++++ The data ++++
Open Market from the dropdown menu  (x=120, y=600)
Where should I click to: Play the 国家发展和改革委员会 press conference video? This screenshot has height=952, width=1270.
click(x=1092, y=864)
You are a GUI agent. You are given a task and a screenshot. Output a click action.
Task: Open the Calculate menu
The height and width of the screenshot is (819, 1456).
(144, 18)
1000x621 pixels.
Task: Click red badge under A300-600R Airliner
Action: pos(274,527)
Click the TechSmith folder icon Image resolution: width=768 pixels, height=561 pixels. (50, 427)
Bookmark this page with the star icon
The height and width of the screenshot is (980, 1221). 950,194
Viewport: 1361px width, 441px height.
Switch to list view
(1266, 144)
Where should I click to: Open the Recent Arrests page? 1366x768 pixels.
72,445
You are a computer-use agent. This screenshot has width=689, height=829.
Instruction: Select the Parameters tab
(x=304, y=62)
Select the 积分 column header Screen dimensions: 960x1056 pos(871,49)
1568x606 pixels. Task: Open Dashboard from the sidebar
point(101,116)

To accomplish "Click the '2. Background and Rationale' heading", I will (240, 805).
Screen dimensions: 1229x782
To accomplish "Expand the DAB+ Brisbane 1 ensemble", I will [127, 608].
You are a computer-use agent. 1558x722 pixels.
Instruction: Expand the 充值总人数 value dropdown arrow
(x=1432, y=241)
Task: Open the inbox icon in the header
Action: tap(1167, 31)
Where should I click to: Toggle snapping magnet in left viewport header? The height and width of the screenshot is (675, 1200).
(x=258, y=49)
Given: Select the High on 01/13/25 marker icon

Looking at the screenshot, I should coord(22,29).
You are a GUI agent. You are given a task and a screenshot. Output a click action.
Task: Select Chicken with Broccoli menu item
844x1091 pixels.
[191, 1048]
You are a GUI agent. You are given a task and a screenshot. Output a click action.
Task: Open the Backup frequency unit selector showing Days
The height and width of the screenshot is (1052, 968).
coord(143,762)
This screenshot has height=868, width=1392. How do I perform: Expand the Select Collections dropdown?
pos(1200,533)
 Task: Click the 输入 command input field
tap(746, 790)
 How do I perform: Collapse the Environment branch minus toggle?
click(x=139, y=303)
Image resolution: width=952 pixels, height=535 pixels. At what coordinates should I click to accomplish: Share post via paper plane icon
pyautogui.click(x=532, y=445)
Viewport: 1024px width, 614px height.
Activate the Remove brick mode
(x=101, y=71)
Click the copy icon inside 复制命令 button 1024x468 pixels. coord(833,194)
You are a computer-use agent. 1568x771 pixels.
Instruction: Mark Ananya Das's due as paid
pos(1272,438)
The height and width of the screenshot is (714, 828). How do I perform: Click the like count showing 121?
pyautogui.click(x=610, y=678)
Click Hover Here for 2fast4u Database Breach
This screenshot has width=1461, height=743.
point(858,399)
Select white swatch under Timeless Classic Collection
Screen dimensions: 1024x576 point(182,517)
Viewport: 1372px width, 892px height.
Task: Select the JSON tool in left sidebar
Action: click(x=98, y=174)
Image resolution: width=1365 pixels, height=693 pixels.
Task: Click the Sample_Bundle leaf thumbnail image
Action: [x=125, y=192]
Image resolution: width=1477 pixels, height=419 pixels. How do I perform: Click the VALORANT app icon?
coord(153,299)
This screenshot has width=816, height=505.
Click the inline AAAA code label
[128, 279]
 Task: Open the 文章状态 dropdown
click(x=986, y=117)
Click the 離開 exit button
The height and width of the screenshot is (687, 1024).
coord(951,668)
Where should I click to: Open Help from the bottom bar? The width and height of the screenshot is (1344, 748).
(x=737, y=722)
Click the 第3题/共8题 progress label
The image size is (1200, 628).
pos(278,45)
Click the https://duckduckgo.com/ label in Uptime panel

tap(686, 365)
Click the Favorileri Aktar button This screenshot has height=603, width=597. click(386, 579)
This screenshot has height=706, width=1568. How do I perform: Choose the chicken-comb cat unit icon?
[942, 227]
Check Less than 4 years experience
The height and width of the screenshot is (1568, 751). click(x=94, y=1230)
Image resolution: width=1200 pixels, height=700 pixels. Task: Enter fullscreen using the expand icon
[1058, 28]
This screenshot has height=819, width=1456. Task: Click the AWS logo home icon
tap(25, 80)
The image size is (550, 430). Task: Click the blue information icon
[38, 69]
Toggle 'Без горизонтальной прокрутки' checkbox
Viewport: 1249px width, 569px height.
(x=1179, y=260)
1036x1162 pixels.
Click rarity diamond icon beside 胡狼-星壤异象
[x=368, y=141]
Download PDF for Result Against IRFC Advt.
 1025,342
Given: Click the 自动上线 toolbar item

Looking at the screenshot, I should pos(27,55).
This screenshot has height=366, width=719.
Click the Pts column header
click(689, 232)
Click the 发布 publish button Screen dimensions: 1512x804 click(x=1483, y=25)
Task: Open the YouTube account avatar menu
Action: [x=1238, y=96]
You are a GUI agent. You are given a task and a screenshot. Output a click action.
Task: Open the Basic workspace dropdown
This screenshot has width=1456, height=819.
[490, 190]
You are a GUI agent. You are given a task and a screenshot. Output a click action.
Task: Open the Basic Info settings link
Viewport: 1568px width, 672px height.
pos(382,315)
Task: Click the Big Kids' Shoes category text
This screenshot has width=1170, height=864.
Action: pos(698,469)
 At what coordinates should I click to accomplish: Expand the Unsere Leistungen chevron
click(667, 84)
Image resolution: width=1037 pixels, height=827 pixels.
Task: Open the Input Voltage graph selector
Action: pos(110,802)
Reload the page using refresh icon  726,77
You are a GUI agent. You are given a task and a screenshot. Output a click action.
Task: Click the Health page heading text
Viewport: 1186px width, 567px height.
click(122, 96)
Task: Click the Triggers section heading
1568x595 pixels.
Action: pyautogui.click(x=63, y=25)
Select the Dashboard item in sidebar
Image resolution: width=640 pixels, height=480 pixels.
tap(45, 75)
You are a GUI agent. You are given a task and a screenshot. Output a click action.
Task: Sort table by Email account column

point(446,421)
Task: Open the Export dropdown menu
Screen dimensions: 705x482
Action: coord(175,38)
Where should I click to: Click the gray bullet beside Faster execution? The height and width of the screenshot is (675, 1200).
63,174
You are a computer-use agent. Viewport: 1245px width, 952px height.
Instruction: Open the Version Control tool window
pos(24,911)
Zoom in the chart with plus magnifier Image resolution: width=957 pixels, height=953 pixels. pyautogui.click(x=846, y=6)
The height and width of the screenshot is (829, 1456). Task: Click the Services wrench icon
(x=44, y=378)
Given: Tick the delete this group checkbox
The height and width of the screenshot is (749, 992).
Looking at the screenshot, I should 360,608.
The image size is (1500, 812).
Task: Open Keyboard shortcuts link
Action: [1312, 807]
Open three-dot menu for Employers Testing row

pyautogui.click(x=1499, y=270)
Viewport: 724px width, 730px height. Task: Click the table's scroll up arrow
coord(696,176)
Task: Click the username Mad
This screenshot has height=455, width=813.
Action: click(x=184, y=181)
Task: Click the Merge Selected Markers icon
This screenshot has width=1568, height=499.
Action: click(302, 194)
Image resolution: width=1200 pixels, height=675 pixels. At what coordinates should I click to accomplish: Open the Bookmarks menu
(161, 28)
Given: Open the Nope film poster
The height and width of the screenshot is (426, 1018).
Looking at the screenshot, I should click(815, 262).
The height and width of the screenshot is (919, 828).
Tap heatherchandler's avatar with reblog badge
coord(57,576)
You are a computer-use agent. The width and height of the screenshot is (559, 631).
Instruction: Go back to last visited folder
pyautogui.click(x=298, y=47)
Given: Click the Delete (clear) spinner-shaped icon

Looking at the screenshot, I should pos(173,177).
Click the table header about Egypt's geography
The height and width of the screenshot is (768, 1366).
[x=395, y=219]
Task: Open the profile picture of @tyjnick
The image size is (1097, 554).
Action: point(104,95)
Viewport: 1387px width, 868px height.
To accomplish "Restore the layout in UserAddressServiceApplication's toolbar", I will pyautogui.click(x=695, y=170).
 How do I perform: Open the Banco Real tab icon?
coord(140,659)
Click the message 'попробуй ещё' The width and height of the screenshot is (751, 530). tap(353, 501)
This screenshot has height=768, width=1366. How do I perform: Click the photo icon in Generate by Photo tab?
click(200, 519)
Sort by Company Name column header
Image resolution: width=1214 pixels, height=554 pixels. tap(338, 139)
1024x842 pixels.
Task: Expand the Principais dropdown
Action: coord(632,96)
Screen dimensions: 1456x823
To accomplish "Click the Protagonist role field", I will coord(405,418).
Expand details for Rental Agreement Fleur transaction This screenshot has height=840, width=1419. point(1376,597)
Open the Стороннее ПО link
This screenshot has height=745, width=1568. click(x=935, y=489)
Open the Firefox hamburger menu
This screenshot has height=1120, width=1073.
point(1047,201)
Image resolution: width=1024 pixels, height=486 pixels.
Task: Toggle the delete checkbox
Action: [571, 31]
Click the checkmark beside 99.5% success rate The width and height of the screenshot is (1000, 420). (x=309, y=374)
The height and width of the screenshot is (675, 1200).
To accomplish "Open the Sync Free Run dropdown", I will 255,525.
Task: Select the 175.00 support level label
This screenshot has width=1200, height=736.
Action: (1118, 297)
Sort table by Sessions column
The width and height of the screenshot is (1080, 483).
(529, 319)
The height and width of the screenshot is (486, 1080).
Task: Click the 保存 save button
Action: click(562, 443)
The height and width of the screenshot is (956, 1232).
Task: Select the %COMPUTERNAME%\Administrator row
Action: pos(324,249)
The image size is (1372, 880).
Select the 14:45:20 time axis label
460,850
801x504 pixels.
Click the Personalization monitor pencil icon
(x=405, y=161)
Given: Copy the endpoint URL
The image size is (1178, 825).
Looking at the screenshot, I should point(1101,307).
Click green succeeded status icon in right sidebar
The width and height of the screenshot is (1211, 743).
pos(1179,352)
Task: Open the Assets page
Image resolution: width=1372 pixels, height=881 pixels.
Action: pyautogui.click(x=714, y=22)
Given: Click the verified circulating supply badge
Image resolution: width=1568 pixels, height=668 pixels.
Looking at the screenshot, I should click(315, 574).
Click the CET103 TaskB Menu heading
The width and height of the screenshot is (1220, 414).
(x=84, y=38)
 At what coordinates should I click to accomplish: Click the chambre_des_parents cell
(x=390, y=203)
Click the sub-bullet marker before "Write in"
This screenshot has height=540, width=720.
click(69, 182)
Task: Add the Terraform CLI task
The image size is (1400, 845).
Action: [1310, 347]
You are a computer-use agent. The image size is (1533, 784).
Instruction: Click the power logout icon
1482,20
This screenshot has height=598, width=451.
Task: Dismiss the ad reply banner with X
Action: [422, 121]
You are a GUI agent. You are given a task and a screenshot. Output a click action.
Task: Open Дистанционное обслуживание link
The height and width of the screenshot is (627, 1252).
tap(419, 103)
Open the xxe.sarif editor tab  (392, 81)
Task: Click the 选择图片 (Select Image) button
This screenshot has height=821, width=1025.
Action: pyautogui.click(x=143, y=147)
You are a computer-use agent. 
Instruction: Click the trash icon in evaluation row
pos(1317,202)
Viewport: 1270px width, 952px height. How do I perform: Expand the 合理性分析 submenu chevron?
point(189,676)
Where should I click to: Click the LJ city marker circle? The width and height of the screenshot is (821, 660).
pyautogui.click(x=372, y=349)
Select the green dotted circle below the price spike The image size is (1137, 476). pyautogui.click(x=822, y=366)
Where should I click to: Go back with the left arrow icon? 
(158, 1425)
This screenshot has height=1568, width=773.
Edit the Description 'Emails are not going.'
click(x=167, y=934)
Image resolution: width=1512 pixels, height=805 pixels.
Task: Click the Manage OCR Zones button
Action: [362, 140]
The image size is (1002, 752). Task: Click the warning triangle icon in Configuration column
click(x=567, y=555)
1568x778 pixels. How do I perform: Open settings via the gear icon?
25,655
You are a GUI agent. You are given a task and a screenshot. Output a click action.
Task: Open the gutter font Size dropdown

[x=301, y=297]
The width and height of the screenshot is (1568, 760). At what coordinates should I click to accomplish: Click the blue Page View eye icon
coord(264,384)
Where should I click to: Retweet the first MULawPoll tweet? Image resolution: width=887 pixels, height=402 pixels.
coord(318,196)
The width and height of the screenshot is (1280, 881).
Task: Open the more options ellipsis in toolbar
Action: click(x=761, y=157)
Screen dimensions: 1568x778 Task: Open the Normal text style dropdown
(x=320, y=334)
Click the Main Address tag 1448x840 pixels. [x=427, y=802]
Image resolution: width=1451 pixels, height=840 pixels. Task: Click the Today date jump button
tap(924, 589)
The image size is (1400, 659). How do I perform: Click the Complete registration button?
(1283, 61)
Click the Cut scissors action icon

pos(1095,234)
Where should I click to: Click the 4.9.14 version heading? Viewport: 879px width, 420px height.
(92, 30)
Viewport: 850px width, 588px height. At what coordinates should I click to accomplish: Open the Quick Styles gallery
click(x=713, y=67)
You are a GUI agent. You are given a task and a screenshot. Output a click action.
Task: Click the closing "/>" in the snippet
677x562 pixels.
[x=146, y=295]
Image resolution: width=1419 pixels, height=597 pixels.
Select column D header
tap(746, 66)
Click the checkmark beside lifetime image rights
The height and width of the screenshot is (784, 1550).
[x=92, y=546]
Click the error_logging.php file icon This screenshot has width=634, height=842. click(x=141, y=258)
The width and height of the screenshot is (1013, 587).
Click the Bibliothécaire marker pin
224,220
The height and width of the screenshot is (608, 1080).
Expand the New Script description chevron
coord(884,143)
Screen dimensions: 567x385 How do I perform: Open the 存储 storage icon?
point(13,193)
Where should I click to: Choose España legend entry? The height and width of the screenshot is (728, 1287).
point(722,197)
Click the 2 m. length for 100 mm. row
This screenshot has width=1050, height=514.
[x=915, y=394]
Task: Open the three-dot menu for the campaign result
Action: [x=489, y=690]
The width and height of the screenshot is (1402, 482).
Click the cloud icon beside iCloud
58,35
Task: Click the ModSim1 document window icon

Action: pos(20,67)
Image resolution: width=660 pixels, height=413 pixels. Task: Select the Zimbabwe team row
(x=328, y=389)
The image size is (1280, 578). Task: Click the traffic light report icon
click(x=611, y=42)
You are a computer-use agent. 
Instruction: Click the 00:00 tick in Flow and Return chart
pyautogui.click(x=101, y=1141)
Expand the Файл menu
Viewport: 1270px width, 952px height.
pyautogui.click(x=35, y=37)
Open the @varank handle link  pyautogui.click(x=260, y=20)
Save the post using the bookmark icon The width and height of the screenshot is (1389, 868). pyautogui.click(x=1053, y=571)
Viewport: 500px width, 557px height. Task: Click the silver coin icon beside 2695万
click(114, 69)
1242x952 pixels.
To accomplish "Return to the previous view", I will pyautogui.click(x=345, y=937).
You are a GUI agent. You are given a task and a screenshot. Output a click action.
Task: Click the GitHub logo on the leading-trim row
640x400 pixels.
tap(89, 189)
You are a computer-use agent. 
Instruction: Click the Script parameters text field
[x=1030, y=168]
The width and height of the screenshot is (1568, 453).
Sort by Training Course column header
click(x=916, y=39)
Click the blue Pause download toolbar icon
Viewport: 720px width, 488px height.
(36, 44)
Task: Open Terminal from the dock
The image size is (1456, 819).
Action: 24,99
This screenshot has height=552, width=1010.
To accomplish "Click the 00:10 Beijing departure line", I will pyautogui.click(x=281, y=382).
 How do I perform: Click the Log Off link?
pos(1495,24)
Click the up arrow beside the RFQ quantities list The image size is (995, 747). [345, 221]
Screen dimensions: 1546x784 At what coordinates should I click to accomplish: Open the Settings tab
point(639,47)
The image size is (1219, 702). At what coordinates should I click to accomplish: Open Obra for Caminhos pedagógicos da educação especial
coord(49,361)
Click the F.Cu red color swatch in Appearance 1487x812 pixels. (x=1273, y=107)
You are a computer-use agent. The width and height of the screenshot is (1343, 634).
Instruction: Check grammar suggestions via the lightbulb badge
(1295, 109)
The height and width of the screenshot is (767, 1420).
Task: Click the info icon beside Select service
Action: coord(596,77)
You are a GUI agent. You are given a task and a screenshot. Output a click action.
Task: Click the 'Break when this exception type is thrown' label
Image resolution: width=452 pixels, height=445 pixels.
++++
#### [Work required]
Please copy the records exactly, from the first line at the start through the line containing "click(x=1092, y=864)", with both ends included.

#### [Task solution]
Open Market from the dropdown menu  (x=120, y=600)
Where should I click to: Play the 国家发展和改革委员会 press conference video? This screenshot has height=952, width=1270.
click(x=1092, y=864)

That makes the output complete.